* **YOUR OBJECTIVE**:
Render the listing below as a Markdown table with two columns, No. and Text. Number each non-blank line in order and leave blank lines out.

* **SUPPLIED DATA**:
++++++++++++++++++++

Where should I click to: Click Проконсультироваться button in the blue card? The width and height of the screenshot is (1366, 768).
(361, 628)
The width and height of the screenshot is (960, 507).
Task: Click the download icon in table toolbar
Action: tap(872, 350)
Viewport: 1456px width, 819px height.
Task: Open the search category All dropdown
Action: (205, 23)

++++++++++++++++++++

* **TASK OUTPUT**:
| No. | Text |
|---|---|
| 1 | Where should I click to: Click Проконсультироваться button in the blue card? The width and height of the screenshot is (1366, 768). |
| 2 | (361, 628) |
| 3 | The width and height of the screenshot is (960, 507). |
| 4 | Task: Click the download icon in table toolbar |
| 5 | Action: tap(872, 350) |
| 6 | Viewport: 1456px width, 819px height. |
| 7 | Task: Open the search category All dropdown |
| 8 | Action: (205, 23) |